[Opening Records shown section]

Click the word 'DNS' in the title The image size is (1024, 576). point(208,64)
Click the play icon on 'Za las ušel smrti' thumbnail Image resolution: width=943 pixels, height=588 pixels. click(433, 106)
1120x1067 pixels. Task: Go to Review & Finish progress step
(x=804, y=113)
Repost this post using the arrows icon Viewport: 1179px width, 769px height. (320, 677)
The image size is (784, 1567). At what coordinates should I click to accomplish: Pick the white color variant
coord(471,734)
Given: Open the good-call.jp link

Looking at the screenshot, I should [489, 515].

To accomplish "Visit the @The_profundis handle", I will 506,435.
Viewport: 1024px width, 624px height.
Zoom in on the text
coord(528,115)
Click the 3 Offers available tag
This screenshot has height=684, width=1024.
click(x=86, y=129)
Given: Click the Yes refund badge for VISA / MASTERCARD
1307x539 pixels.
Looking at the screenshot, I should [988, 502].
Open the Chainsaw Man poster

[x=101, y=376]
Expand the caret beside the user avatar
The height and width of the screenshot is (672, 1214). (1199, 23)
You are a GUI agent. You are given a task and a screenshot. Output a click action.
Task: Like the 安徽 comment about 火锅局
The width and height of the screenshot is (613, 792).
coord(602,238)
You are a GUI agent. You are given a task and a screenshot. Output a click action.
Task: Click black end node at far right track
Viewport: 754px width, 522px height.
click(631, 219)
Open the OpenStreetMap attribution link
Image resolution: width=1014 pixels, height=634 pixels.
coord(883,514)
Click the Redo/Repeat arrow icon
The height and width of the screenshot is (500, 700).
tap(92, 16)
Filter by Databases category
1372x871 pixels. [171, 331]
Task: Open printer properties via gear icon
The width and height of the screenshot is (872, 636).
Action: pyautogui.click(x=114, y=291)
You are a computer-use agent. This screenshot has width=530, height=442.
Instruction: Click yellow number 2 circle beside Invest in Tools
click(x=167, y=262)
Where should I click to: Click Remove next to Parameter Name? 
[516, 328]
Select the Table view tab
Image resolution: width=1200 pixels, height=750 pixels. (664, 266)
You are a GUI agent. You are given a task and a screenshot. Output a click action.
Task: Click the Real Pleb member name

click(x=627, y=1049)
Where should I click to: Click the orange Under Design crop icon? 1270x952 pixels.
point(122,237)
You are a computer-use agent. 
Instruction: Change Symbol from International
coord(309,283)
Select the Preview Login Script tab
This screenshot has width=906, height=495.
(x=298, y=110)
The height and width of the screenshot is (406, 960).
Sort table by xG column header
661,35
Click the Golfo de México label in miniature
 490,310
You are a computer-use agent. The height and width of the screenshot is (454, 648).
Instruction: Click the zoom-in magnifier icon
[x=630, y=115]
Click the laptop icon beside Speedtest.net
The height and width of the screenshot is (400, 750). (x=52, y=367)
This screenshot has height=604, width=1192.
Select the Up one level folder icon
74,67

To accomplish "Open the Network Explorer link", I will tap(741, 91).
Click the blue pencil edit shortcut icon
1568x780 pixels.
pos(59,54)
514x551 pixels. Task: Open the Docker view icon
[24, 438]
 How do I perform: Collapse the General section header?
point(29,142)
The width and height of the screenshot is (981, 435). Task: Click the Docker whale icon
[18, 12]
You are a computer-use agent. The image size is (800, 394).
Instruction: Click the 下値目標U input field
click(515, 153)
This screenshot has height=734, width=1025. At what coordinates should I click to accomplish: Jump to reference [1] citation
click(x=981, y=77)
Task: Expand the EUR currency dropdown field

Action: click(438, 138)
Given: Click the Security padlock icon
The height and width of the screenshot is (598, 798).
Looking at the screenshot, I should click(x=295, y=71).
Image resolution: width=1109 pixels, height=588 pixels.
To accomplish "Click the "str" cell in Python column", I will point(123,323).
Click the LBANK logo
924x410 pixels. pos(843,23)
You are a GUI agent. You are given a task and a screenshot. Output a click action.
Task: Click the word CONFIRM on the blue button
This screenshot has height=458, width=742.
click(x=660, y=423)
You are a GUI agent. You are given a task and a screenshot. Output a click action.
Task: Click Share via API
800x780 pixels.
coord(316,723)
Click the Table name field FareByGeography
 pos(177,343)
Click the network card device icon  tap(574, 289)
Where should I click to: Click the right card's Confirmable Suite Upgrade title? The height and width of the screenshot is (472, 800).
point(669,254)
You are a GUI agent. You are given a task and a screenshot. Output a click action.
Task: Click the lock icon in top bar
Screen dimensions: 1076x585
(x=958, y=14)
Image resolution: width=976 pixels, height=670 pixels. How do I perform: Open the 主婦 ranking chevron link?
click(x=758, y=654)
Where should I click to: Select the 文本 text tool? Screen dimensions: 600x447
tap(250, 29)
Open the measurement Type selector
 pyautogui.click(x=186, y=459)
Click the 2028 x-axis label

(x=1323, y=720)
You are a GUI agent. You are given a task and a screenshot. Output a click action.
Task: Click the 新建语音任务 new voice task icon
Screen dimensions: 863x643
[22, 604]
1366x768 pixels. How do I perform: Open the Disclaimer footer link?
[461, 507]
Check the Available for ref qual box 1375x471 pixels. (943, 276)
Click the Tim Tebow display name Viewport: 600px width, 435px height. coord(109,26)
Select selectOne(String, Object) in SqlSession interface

[Closing Records shown section]

> **Instructions to follow**
Every line must be copied exactly as it stands above.

> **The answer**
Click the word 'DNS' in the title The image size is (1024, 576). point(208,64)
Click the play icon on 'Za las ušel smrti' thumbnail Image resolution: width=943 pixels, height=588 pixels. click(433, 106)
1120x1067 pixels. Task: Go to Review & Finish progress step
(x=804, y=113)
Repost this post using the arrows icon Viewport: 1179px width, 769px height. (320, 677)
The image size is (784, 1567). At what coordinates should I click to accomplish: Pick the white color variant
coord(471,734)
Given: Open the good-call.jp link

Looking at the screenshot, I should [489, 515].

To accomplish "Visit the @The_profundis handle", I will 506,435.
Viewport: 1024px width, 624px height.
Zoom in on the text
coord(528,115)
Click the 3 Offers available tag
This screenshot has height=684, width=1024.
click(x=86, y=129)
Given: Click the Yes refund badge for VISA / MASTERCARD
1307x539 pixels.
Looking at the screenshot, I should [988, 502].
Open the Chainsaw Man poster

[x=101, y=376]
Expand the caret beside the user avatar
The height and width of the screenshot is (672, 1214). (1199, 23)
You are a GUI agent. You are given a task and a screenshot. Output a click action.
Task: Like the 安徽 comment about 火锅局
The width and height of the screenshot is (613, 792).
coord(602,238)
You are a GUI agent. You are given a task and a screenshot. Output a click action.
Task: Click black end node at far right track
Viewport: 754px width, 522px height.
click(631, 219)
Open the OpenStreetMap attribution link
Image resolution: width=1014 pixels, height=634 pixels.
coord(883,514)
Click the Redo/Repeat arrow icon
The height and width of the screenshot is (500, 700).
tap(92, 16)
Filter by Databases category
1372x871 pixels. [171, 331]
Task: Open printer properties via gear icon
The width and height of the screenshot is (872, 636).
Action: pyautogui.click(x=114, y=291)
You are a computer-use agent. This screenshot has width=530, height=442.
Instruction: Click yellow number 2 circle beside Invest in Tools
click(x=167, y=262)
Where should I click to: Click Remove next to Parameter Name? 
[516, 328]
Select the Table view tab
Image resolution: width=1200 pixels, height=750 pixels. (664, 266)
You are a GUI agent. You are given a task and a screenshot. Output a click action.
Task: Click the Real Pleb member name

click(x=627, y=1049)
Where should I click to: Click the orange Under Design crop icon? 1270x952 pixels.
point(122,237)
You are a computer-use agent. 
Instruction: Change Symbol from International
coord(309,283)
Select the Preview Login Script tab
This screenshot has width=906, height=495.
(x=298, y=110)
The height and width of the screenshot is (406, 960).
Sort table by xG column header
661,35
Click the Golfo de México label in miniature
 490,310
You are a computer-use agent. The height and width of the screenshot is (454, 648).
Instruction: Click the zoom-in magnifier icon
[x=630, y=115]
Click the laptop icon beside Speedtest.net
The height and width of the screenshot is (400, 750). (x=52, y=367)
This screenshot has height=604, width=1192.
Select the Up one level folder icon
74,67

To accomplish "Open the Network Explorer link", I will tap(741, 91).
Click the blue pencil edit shortcut icon
1568x780 pixels.
pos(59,54)
514x551 pixels. Task: Open the Docker view icon
[24, 438]
 How do I perform: Collapse the General section header?
point(29,142)
The width and height of the screenshot is (981, 435). Task: Click the Docker whale icon
[18, 12]
You are a computer-use agent. The image size is (800, 394).
Instruction: Click the 下値目標U input field
click(515, 153)
This screenshot has height=734, width=1025. At what coordinates should I click to accomplish: Jump to reference [1] citation
click(x=981, y=77)
Task: Expand the EUR currency dropdown field

Action: click(438, 138)
Given: Click the Security padlock icon
The height and width of the screenshot is (598, 798).
Looking at the screenshot, I should click(x=295, y=71).
Image resolution: width=1109 pixels, height=588 pixels.
To accomplish "Click the "str" cell in Python column", I will point(123,323).
Click the LBANK logo
924x410 pixels. pos(843,23)
You are a GUI agent. You are given a task and a screenshot. Output a click action.
Task: Click the word CONFIRM on the blue button
This screenshot has height=458, width=742.
click(x=660, y=423)
You are a GUI agent. You are given a task and a screenshot. Output a click action.
Task: Click Share via API
800x780 pixels.
coord(316,723)
Click the Table name field FareByGeography
 pos(177,343)
Click the network card device icon  tap(574, 289)
Where should I click to: Click the right card's Confirmable Suite Upgrade title? The height and width of the screenshot is (472, 800).
point(669,254)
You are a GUI agent. You are given a task and a screenshot. Output a click action.
Task: Click the lock icon in top bar
Screen dimensions: 1076x585
(x=958, y=14)
Image resolution: width=976 pixels, height=670 pixels. How do I perform: Open the 主婦 ranking chevron link?
click(x=758, y=654)
Where should I click to: Select the 文本 text tool? Screen dimensions: 600x447
tap(250, 29)
Open the measurement Type selector
 pyautogui.click(x=186, y=459)
Click the 2028 x-axis label

(x=1323, y=720)
You are a GUI agent. You are given a task and a screenshot. Output a click action.
Task: Click the 新建语音任务 new voice task icon
Screen dimensions: 863x643
[22, 604]
1366x768 pixels. How do I perform: Open the Disclaimer footer link?
[461, 507]
Check the Available for ref qual box 1375x471 pixels. (943, 276)
Click the Tim Tebow display name Viewport: 600px width, 435px height. coord(109,26)
Select selectOne(String, Object) in SqlSession interface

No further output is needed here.